THE TASK:
Switch "screenshot" to "screen capture" in the part of the entries that opens with the line containing "Task: Click the Vue icon beside HelloVuex.vue" and closes with the line containing "tap(1012, 90)". Write out only that part, leaving everything else in it unchanged.
## START ITEMS
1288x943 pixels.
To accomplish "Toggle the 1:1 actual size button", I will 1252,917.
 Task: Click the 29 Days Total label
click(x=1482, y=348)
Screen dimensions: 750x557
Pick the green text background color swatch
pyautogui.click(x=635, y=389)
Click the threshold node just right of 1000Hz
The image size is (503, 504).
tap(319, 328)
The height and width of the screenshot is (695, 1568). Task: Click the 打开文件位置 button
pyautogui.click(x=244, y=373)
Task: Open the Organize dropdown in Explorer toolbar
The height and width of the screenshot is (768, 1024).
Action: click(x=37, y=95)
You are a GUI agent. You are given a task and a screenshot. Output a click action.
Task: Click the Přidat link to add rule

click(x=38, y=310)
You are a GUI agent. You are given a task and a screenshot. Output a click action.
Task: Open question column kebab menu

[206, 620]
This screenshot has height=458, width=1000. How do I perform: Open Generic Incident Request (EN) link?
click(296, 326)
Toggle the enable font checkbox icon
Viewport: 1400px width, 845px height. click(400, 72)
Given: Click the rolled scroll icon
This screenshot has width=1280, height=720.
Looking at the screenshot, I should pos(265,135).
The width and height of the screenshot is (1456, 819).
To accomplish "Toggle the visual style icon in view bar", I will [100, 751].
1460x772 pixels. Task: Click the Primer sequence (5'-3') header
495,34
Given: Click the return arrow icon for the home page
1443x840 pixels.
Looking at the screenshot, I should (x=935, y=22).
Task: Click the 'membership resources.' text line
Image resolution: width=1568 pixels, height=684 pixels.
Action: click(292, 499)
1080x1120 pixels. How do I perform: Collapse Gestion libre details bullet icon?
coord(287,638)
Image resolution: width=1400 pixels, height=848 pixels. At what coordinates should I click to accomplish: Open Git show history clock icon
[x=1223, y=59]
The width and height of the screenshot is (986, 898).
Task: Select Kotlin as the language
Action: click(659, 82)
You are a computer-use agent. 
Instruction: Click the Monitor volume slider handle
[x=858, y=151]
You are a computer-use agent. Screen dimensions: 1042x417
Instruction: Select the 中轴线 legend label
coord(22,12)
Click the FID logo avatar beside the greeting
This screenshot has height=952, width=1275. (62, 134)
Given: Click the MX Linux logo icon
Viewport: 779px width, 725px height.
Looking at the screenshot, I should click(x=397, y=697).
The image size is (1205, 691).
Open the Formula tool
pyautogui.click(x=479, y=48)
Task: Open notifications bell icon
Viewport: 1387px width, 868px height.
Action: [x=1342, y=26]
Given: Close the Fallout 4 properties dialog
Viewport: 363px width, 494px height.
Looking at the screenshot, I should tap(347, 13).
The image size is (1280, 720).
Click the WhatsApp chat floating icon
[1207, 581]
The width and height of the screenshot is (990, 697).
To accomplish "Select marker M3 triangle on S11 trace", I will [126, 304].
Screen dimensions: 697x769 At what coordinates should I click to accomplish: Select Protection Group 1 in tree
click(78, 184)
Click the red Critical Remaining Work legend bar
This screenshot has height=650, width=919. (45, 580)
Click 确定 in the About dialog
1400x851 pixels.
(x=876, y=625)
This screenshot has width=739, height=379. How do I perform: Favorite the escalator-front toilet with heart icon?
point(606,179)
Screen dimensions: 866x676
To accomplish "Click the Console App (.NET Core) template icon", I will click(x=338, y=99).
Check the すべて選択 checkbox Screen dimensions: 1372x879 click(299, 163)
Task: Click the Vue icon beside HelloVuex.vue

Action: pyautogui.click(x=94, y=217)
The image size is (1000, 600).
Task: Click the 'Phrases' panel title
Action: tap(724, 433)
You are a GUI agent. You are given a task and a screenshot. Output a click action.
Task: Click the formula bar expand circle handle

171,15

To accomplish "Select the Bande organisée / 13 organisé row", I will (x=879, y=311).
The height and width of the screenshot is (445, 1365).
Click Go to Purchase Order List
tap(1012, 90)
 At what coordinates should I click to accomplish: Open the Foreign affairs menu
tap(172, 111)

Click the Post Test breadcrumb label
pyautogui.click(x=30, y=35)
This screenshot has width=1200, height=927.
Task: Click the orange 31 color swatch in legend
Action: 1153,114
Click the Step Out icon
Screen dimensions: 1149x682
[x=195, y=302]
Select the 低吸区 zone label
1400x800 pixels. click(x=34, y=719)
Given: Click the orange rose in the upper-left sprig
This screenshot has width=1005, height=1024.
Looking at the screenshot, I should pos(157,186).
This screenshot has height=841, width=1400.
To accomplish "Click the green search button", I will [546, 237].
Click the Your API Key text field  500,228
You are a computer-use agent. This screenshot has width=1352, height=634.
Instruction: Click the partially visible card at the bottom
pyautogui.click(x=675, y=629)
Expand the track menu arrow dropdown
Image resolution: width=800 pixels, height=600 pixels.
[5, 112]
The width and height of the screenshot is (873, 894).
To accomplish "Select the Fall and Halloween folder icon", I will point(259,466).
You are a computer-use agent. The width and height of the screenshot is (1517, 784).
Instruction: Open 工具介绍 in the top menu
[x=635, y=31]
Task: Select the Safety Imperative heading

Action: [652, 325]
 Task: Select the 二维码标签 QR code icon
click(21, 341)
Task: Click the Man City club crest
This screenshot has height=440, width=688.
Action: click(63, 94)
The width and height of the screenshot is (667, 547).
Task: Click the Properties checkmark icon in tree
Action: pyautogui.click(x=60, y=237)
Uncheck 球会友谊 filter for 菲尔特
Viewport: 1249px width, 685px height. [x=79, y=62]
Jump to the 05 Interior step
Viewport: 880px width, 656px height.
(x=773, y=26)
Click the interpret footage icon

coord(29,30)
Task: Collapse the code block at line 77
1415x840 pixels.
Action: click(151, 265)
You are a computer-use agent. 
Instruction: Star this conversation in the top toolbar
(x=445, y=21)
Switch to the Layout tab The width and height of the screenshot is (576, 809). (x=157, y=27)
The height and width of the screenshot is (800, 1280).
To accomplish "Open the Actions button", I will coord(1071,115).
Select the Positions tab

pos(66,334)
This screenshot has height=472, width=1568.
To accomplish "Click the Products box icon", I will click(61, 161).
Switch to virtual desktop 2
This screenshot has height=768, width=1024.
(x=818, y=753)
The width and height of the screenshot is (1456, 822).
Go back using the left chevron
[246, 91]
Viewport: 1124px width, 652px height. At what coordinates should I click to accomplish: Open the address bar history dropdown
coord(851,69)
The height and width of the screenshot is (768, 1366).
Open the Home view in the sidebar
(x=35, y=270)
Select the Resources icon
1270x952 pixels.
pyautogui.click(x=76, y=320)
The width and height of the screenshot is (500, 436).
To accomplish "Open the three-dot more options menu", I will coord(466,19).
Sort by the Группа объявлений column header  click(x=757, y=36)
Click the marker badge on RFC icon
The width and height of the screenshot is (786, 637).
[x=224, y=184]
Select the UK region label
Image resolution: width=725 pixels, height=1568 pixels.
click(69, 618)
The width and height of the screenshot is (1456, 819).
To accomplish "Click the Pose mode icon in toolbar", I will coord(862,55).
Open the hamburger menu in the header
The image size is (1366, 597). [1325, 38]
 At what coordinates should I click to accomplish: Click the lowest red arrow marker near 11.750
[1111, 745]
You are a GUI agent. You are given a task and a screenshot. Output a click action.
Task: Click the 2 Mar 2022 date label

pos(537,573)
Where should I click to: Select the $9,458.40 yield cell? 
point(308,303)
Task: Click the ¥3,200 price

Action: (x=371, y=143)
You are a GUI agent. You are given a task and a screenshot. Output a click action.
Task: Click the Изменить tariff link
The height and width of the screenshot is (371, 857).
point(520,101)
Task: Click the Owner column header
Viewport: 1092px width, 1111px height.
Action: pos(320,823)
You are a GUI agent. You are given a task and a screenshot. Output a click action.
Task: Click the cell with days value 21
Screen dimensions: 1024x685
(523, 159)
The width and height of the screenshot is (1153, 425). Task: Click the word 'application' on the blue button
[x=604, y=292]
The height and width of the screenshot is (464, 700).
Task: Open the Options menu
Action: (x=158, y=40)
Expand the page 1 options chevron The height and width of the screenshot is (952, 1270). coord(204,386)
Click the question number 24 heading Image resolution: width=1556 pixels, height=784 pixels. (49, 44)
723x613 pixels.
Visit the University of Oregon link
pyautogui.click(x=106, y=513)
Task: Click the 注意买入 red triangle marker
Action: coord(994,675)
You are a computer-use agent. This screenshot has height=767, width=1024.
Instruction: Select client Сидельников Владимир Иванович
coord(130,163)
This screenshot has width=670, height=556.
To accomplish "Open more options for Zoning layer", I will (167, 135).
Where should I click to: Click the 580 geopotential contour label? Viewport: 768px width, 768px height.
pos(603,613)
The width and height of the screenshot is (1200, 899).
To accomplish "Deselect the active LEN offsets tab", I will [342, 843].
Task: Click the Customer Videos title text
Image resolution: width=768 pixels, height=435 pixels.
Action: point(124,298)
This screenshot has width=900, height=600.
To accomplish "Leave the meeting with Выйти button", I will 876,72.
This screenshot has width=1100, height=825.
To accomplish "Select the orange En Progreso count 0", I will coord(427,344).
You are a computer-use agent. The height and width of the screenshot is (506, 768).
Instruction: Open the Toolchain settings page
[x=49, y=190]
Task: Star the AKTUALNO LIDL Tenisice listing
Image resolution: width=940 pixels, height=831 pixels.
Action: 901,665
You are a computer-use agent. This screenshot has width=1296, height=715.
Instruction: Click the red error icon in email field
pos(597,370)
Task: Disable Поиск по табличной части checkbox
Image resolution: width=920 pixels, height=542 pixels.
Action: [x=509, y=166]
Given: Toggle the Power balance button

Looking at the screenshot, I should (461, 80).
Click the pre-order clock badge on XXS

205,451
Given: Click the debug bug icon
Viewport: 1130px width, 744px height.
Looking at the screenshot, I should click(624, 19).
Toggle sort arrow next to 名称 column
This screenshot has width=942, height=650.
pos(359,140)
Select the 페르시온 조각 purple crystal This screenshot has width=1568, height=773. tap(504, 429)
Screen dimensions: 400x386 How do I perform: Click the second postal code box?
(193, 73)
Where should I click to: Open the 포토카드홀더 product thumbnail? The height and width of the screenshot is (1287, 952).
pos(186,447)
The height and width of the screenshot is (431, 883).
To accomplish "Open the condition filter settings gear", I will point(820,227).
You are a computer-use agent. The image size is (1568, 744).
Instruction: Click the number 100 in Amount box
## END ITEMS
WRITTEN RESPONSE:
Task: Click the Vue icon beside HelloVuex.vue

Action: pyautogui.click(x=94, y=217)
The image size is (1000, 600).
Task: Click the 'Phrases' panel title
Action: tap(724, 433)
You are a GUI agent. You are given a task and a screen capture. Output a click action.
Task: Click the formula bar expand circle handle

171,15

To accomplish "Select the Bande organisée / 13 organisé row", I will (x=879, y=311).
The height and width of the screen capture is (445, 1365).
Click Go to Purchase Order List
tap(1012, 90)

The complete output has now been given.